• Data supplied:
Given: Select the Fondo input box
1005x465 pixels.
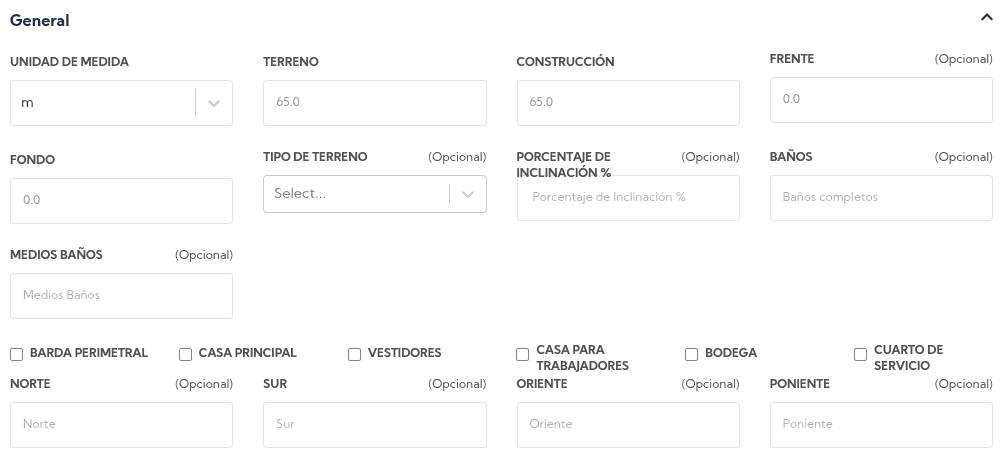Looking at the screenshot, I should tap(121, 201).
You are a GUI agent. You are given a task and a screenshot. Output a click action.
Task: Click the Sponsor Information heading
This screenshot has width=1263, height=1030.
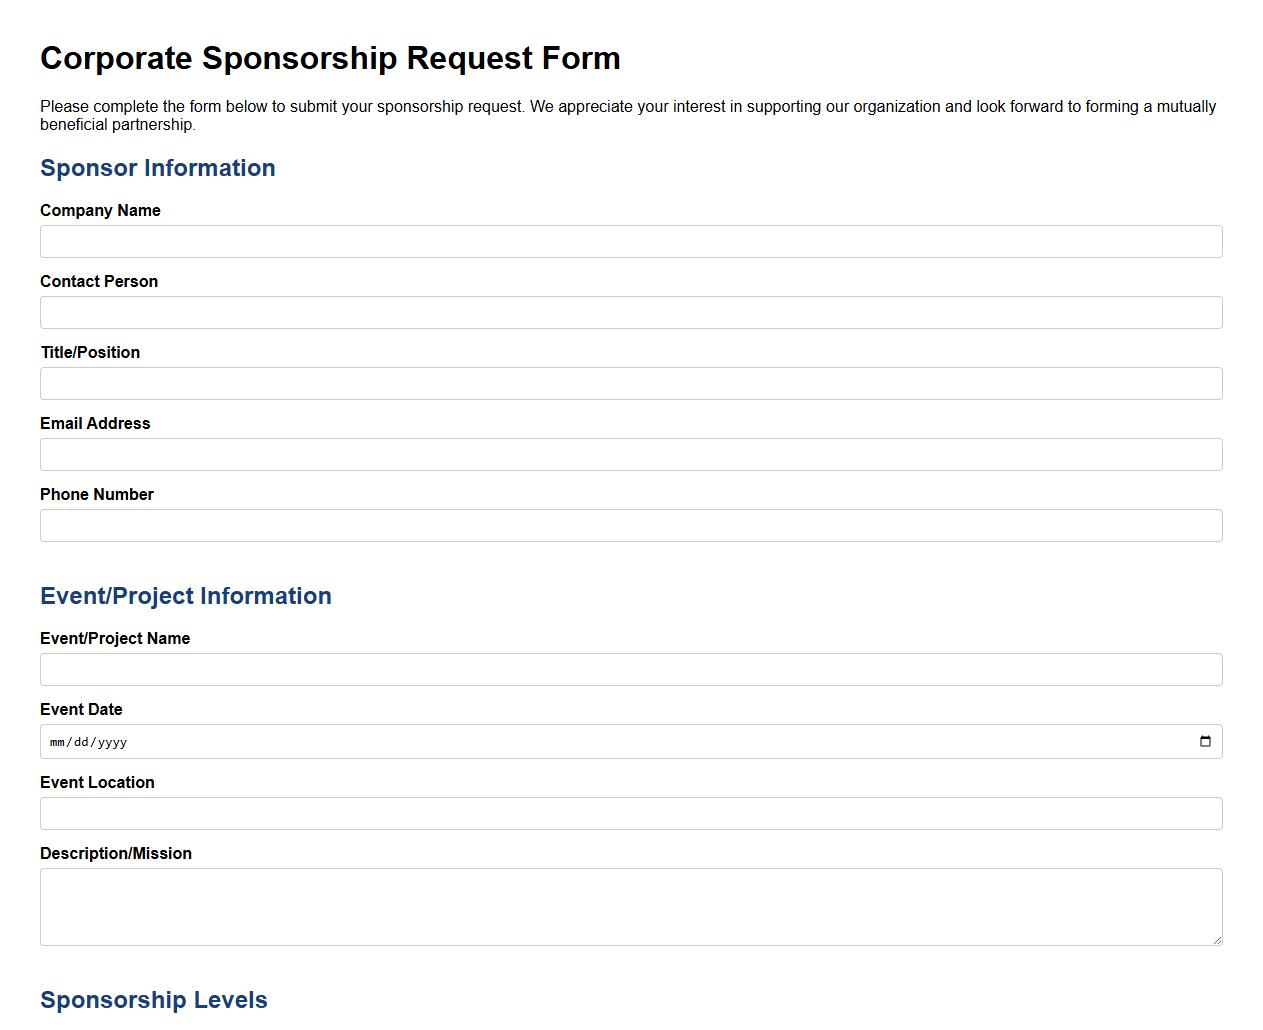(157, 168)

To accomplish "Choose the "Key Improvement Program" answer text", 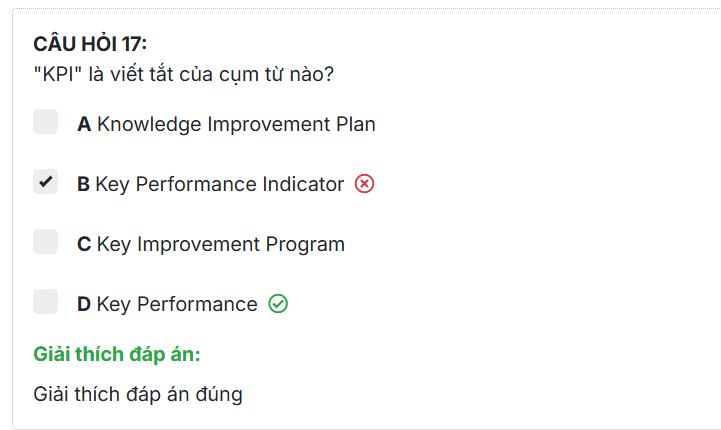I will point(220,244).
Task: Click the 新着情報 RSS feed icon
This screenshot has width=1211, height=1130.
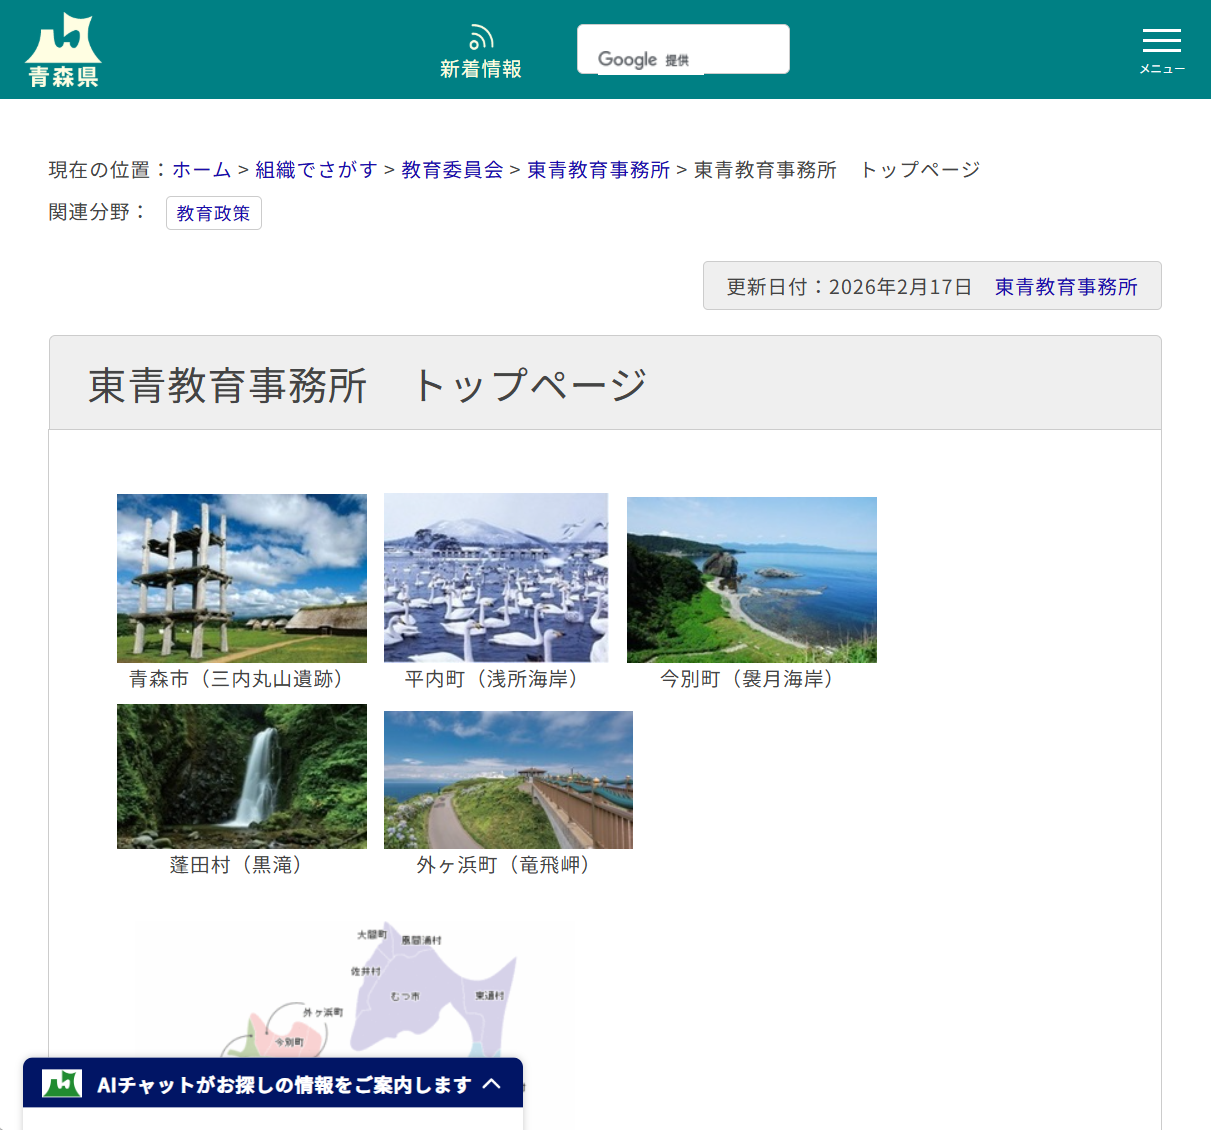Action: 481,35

---

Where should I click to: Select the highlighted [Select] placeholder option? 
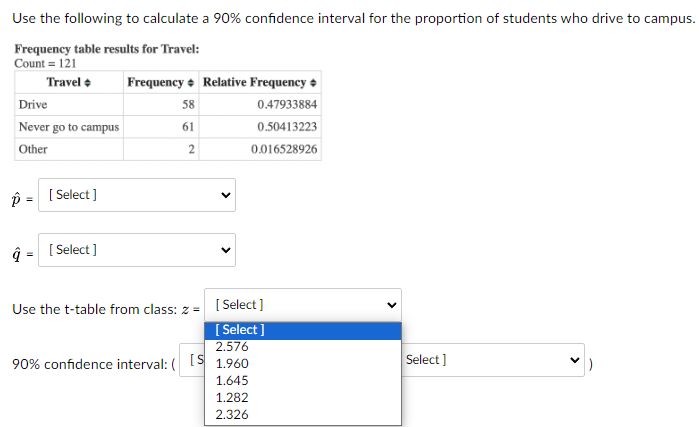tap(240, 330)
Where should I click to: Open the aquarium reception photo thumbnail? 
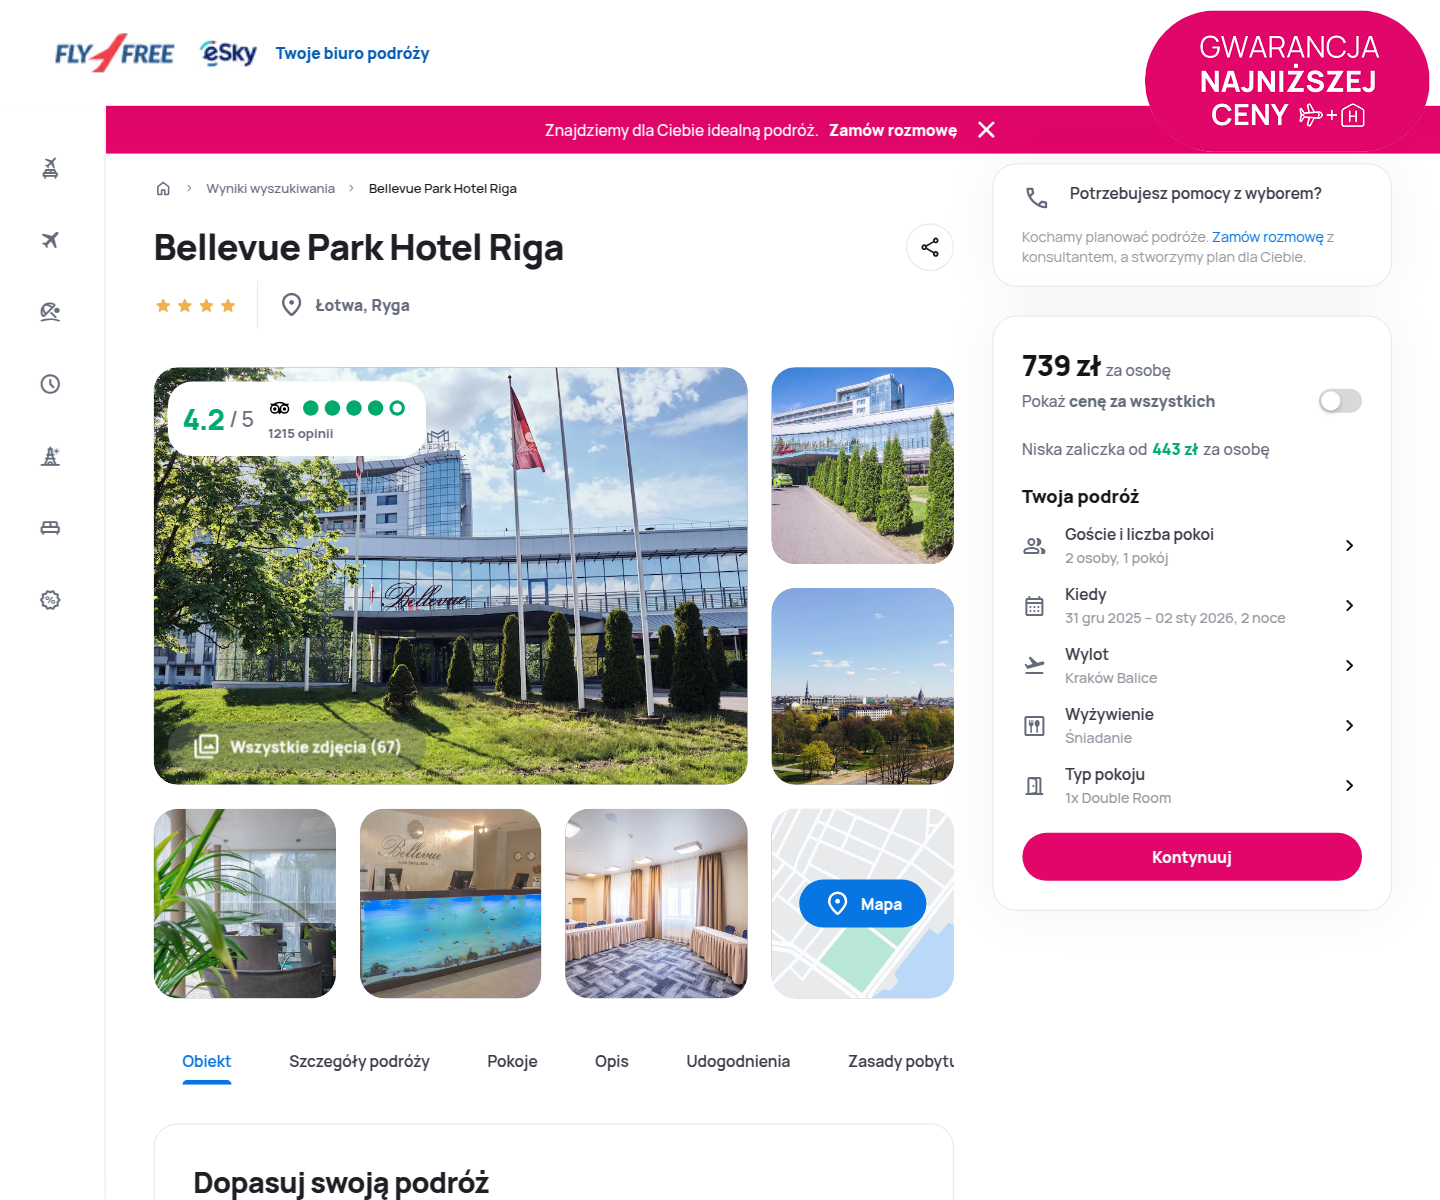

• Exercise directions: Retype the lines above exactly as they appear, from the line containing "Given: Select the Fondo input box" through the line containing "Task: Click the Sponsor Information heading", and leave out any pictures.

• Task result:
Given: Select the Fondo input box
1005x465 pixels.
Looking at the screenshot, I should tap(121, 201).
You are a GUI agent. You are given a task and a screenshot. Output a click action.
Task: Click the Sponsor Information heading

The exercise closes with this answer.